Policarpa Salavarrieta

Policarpa Salavarrieta nacida en  Guaduas, 26 de enero de 1795 en Santafé, 14 de noviembre de 1817 fue una heroína de la independencia de Colombia, también conocida como La Pola, actuó como espía de las fuerzas independentistas y murió fusilada en Santafé durante la Reconquista Española.
En 1798 la familia Salavarrieta se trasladó a Santafé de Bogotá, a la parroquia de Santa Bárbara. El padre, la madre y dos hermanos (María Ignacia, la mayor, y Eduardo, el menor) murieron entre agosto y septiembre de 1802, a consecuencia de la epidemia de viruela negra que se extendió por la capital virreinal. Los afligidos hijos y hermanos tuvieron que cerrar la casa, pues estaba infectada, y buscar la forma de sobrevivir: José María y Manuel ingresaron a la comunidad agustina; Ramón y Francisco Antonio se emplearon como peones en una finca ubicada en Tena; la hermana mayor, Catarina, se hizo cargo de los dos menores, Policarpa y Bibiano, y en 1804 se residenciaron nuevamente en Guaduas, en la casa de Margarita Beltrán, hermana de Manuela Beltrán y madrina de Catarina. Al cabo de un tiempo, la mayor de los Salavarrieta contrajo matrimonio con Domingo García y sus dos hermanos fueron a vivir con ella.

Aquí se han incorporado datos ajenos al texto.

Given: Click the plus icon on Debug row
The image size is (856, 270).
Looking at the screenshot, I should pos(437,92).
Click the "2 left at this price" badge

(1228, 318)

La Pola en si es una heroína colombiana y sin ella nunca hubiéramos llegado a lo que hoy podemos llamar Colombia y como cualquier otra mujer o héroe de la patria tiene frases cèlebres que invitan a la reflexión. Algunas de ellas dichas antes de ser fusilada: Pueblo indolente! ¡Cuán diversa sería hoy vuestra suerte si conocieseis el precio de la libertad!". "Ved que aunque mujer y joven, me sobra valor para sufrir la muerte y mil muertes más, y no olvidéis este ejemplo”. Otras frases de ella son: "¡Venganza, compatriotas y muerte a los tiranos!", “Vosotros sois los tigres y en breve seréis corderos; hoy os complacéis con los sufrimientos de vuestras inermes víctimas, y en breve, cuando suene la resurrección de la patria, os arrastraréis hasta el barro, como lo tenéis de costumbre." A través de estas simbólicas frases observamos el carácter fuerte y patriótico, de una mujer que tuvo la visión de un país que hoy en día se debate entre la corrupción, la violencia y la falta de conciencia política. Que diferente serìa el país si desde ese entonces hubiera una verdadera libertad.